(Collected data entries)
★ ★ ★ ★
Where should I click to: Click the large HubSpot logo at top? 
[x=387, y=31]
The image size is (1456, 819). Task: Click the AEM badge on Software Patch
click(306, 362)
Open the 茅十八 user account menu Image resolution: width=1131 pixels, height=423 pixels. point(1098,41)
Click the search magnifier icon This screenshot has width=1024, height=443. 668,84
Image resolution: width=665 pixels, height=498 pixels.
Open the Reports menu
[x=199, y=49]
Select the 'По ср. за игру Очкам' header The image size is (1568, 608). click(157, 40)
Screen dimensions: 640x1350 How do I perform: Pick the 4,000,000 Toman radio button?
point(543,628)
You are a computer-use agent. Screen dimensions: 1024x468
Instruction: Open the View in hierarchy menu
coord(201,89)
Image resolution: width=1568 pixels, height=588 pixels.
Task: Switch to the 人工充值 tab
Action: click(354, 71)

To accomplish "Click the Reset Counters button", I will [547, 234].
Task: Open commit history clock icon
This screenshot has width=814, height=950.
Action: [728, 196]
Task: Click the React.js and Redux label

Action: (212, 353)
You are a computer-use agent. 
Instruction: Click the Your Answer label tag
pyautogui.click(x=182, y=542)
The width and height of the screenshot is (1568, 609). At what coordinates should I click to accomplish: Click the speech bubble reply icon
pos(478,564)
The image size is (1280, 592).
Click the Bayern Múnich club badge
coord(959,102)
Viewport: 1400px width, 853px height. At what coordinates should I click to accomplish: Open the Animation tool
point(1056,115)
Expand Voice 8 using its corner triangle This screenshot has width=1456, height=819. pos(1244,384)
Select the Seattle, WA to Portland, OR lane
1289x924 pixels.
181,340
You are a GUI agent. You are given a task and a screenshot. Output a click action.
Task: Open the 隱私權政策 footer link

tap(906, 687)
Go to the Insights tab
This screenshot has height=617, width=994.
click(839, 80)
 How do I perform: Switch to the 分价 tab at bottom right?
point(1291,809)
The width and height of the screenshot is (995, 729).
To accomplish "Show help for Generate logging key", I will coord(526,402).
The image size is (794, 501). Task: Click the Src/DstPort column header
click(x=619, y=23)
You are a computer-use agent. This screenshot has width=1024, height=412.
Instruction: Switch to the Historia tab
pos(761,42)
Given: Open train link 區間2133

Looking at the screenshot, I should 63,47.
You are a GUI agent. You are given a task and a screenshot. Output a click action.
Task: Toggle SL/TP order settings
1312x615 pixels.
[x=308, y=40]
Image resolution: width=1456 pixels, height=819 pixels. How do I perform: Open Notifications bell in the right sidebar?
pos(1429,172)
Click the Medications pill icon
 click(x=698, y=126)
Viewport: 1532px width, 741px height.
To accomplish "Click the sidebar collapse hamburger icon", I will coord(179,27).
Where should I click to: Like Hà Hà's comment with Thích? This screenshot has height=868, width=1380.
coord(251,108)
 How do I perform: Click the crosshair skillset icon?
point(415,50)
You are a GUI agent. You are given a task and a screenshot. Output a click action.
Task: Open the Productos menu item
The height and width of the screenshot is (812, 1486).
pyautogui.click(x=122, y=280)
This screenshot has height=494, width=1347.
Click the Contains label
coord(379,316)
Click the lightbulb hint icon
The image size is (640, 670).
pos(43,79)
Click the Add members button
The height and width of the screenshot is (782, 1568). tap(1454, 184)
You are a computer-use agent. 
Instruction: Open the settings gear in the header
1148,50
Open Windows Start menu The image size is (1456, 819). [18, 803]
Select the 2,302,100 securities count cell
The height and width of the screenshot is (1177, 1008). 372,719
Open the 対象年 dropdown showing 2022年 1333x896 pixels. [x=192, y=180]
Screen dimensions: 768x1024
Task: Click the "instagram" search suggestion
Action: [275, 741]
★ ★ ★ ★
◆ **PROBLEM STATEMENT**
Give the listing lines, starting at the line that contains "Screen dimensions: 640x1350" and ending at the line that contains "pos(478,564)", as a Markdown table with a Row column for the row number and a Line column for the line text. Leave out blank lines.

◆ **SOLUTION FOR THIS PROBLEM**
| Row | Line |
|---|---|
| 1 | Screen dimensions: 640x1350 How do I perform: Pick the 4,000,000 Toman radio button? |
| 2 | point(543,628) |
| 3 | You are a computer-use agent. Screen dimensions: 1024x468 |
| 4 | Instruction: Open the View in hierarchy menu |
| 5 | coord(201,89) |
| 6 | Image resolution: width=1568 pixels, height=588 pixels. |
| 7 | Task: Switch to the 人工充值 tab |
| 8 | Action: click(354, 71) |
| 9 | To accomplish "Click the Reset Counters button", I will [547, 234]. |
| 10 | Task: Open commit history clock icon |
| 11 | This screenshot has width=814, height=950. |
| 12 | Action: [728, 196] |
| 13 | Task: Click the React.js and Redux label |
| 14 | Action: (212, 353) |
| 15 | You are a computer-use agent.  |
| 16 | Instruction: Click the Your Answer label tag |
| 17 | pyautogui.click(x=182, y=542) |
| 18 | The width and height of the screenshot is (1568, 609). At what coordinates should I click to accomplish: Click the speech bubble reply icon |
| 19 | pos(478,564) |